The take-away for this story is that more often than not, crayons are used to spread joy and beauty. They inspire creativity and sometimes their messages even touch the soul. I think the same can be true of Social Media. If we begin to cultivate digital citizenship in our students at a very young age, there will be no limit to the positive impact they can have on the world.
One way to cultivate digital citizenship is via conversation. Talk early and often with children about online tools and communication. Help kids learn to leverage Social Media to make a positive mark on the world through modeling. A great example of Social Media at its best is the Ice Bucket Challenge. The challenge has gone viral…and for good reasons:
1.) The Ice Bucket Challenge gives us the ability to connect to a cause bigger than ourselves (ALS).
2.) Social Media is being used to connect people to each other’s “story.” The resulting communication I’ve observed has been fun-loving and authentic.
3.) The Ice Bucket Challenge and its inherent link to Social Media has helped us collectively create, communicate, and make a difference. The possibilities for self-expression and citizenship/service are very powerful.
4.) Most importantly, the Ice Bucket Challenge and sharing via Social Media have served as a catalyst for deeper conversations about ALS, service and real people that are hurting.

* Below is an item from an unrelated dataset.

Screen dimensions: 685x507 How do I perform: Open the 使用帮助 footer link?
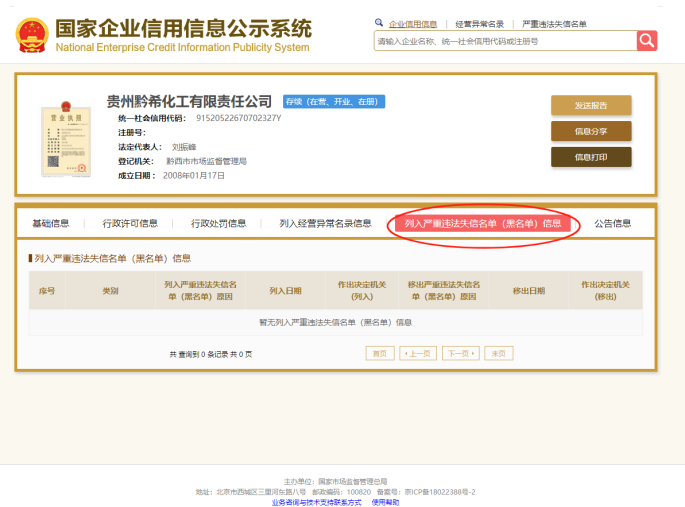click(385, 502)
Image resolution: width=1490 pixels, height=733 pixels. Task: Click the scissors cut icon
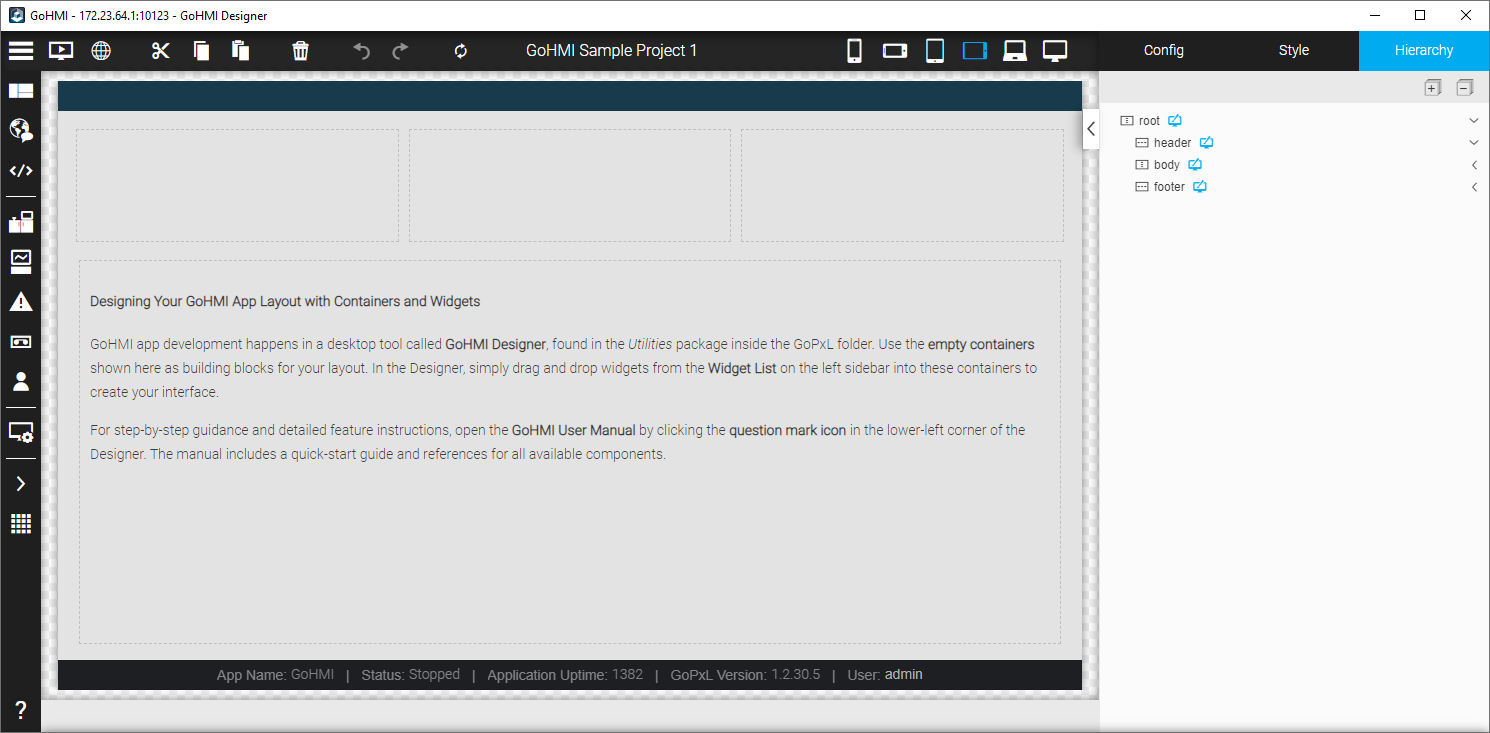[x=161, y=51]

My wife’s uncle has been battling ALS for years. We’re hopeful that the awareness, energy, and funds being generated by the Ice Bucket Challenge leave a positive and lasting mark on a dreaded disease.
As an educator I’m also committed to teaching students responsible use and digital citizenship so that they can change the world and leave a positive mark. I don’t see this as optional anymore, and our kids are counting on us to learn, engage, and model for them so they have the capacity to thrive in a digital age.